La production a également utilisé des astuces ingénieuses pour rendre le drame plus authentique. Un opérateur amateur essayait de parler à d'autres personnes de cette terrible catastrophe, puis un journaliste de télévision décrivait l'arrivée des Martiens avec des détails saisissants : « Les bois sont en proie aux flammes... qui se propagent partout... et se dirigent vers nous. »
Puis vint le moment le plus effrayant de tous : le silence.
« La véritable astuce consistait à maintenir un silence total sur l'ensemble du réseau, sans aucun son », expliqua Welles. « Ensuite, on entendait le micro tomber... puis encore plus de silence. »
Finalement, une voix solitaire s'est fait entendre : « Y a-t-il quelqu'un à l'antenne ? »
Welles a ri en se souvenant de l'effet produit : « C'est à ce moment-là que [les habitants] ont mis des serviettes sur leur tête et se sont enfuis. Je ne sais pas pourquoi ils ont mis des serviettes sur leur tête, mais c'est ce qu'ils ont fait. »
« À cause des Martiens »
C'était un dimanche soir, et les agents de la police routière à moto étaient perplexes devant ces voitures qui roulaient à plus de 200 km/h. « Ils leur ont dit : « Rangez-vous sur le côté. » "Non", ont répondu les conducteurs, « je vais dans les collines», a raconté Welles à la BBC en relatant la scène.
Mais ce n'était pas une plaisanterie pour les habitants terrifiés de Grovers Mill.
« Ils ont continué à raconter cette histoire d'atterrissage des Martiens, et cela devenait de plus en plus effrayant. Nous avons décidé qu'il valait mieux partir », se souvient un habitant dans une interview accordée à la BBC en 1988.

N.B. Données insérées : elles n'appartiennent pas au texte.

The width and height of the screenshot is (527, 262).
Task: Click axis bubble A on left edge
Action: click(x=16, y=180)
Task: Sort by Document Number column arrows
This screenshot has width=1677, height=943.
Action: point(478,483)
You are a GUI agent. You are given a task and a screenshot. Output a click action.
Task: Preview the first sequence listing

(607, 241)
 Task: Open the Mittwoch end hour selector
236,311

« Nous sommes donc montés dans la voiture, et je me souviens avoir pris la lampe à pétrole, car nous n'avions pas d'électricité, et l'avoir réglée au minimum. Le souvenir le plus marquant dans mon esprit est que j'ai regardé cet endroit et que je me suis dit : « Je me demande si je reviendrai un jour ici. Je me demande si une société archéologique viendra peut-être examiner cet endroit et dira : « Eh bien, ces gens sont partis à cause des Martiens. »

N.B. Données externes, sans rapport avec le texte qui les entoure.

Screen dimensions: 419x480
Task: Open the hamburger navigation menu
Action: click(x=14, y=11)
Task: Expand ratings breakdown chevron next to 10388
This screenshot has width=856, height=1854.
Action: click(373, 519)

Un autre habitant a déclaré qu'ils avaient pris des fusils, prêts à tirer sur « quelque chose ».
« Nous sommes arrivés au lac de Grovers Mills, et il n'y avait rien d'autre qu'une foule de gens. Pas de Martiens de 30 mètres, ni rien de tout ça. À ce moment-là, nous nous sommes demandé où ils étaient passés. Je ne sais pas combien de temps nous sommes restés, mais je sais que nous sommes revenus et que tout le monde était en colère. »
Cette émission tristement célèbre a provoqué le chaos et fait quelques blessés légers, mais aucun mortel, selon l'un des producteurs. Elle a toutefois incité les législateurs fédéraux américains à interdire la diffusion de fausses informations sur des crimes ou des catastrophes à la radio.
Quant à l'équipe à l'origine de ce drame, elle est entrée dans l'histoire. Orson Welles est devenu l'un des plus grands réalisateurs de cinéma avec Citizen Kane, tandis que Howard Koch a contribué au scénario du classique hollywoodien Casablanca.